Regarding charity for the poor, the order of precedence is as follows: A poor person who is a relative receives precedence over a poor person who is unrelated. (Of course, if he will starve, the hungry poor person comes first.) A related poor person takes priority over the unrelated poor person even if the unrelated one is a Torah scholar (see Rabbi Akiva Eiger, Y.D. 251:3).

Which relative “beats” the other relatives in a “claim” for charity? Are there criteria as to which relative should be supported first?

  • The first relative that deserves one’s charity is oneself. If you cannot make a living, you should not be giving to others before yourself. This is based upon the pasukV’chai achicha imach — and your brother shall live with you.” Your existence comes first (Tur, Yoreh Deah, chapter 25, citing Rav Saadya Gaon). This is also the source that relatives should support the poor or sick person first.
  • The next relative is one’s parents. A father and mother come before anyone else.
  • A son and daughter come next. A brother and sister follow. A paternal sibling comes before a maternal sibling.
  • One’s spouse’s relatives come before strangers.
  • One’s ex-spouse comes before others (see Rema 119:8).
  • A talmid chacham (Torah scholar) non-relative precedes a non-relative who is not a talmid chacham, even if the talmid chacham is not from one’s own city.
  • Unrelated poor people from one’s own city precede poor people from another city—but not when the poor of another city have greater needs (see Y.D. 251:3 and responsum of Chasam Sofer Y.D. 234).
  • The poor of Eretz Yisrael have precedence over the poor of another city, but not over the poor of one’s own city (see commentaries of Shach and Bach, Y.D. 251:6).

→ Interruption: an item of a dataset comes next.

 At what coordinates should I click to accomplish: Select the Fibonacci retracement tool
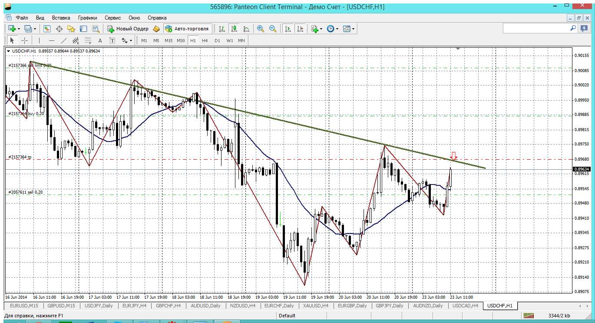pos(88,40)
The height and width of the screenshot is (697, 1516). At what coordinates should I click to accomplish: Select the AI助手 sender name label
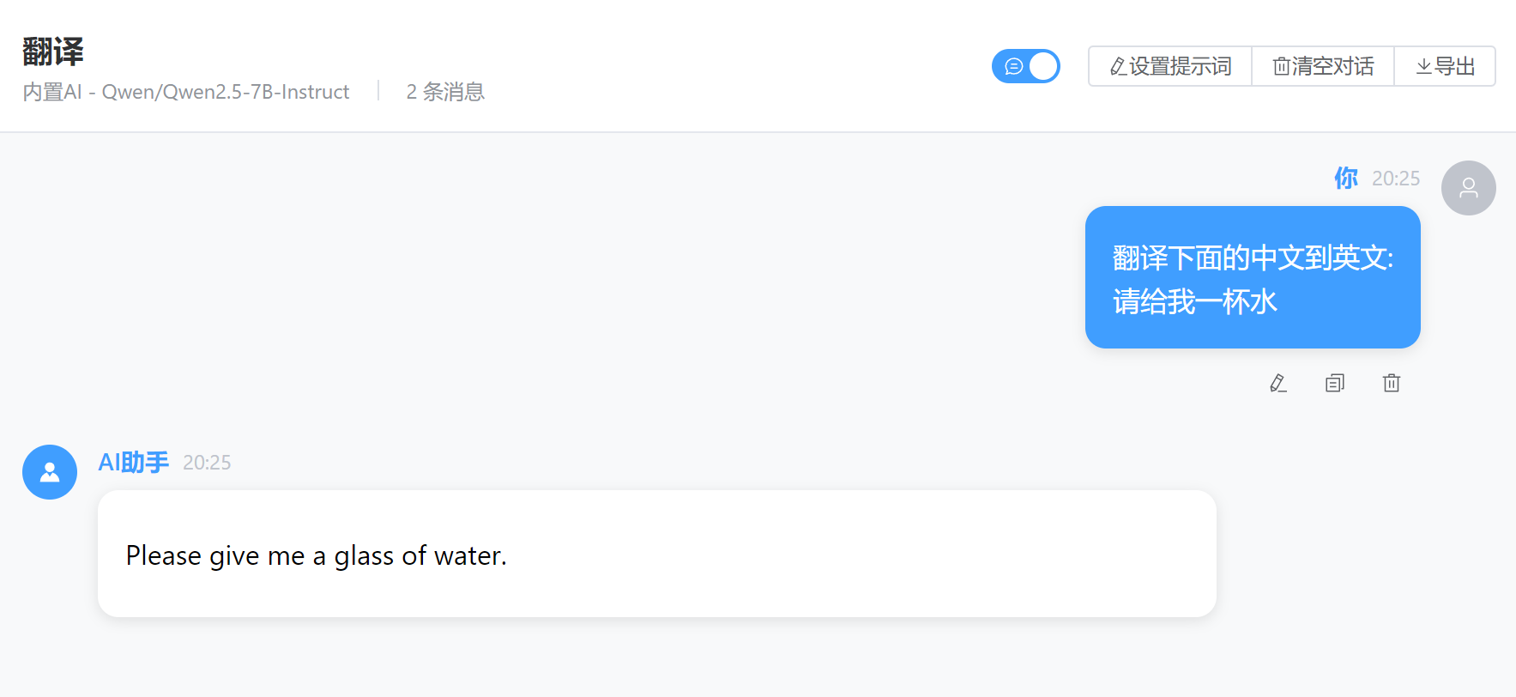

But what are the parameters of the amounts one should pay?

Rav Elyashiv was once asked by his son-in-law about the parameters of how much parents are obligated to pay in regard to a sick child. Can a gabbai tzeddakah say, “First sell your house or apartment, and then we can go to others for assistance?” Rav Elyashiv responded that the parents are not obligated to sell their home. A certain percentage should be borne by the immediate family, then by other members of the family, and then the public.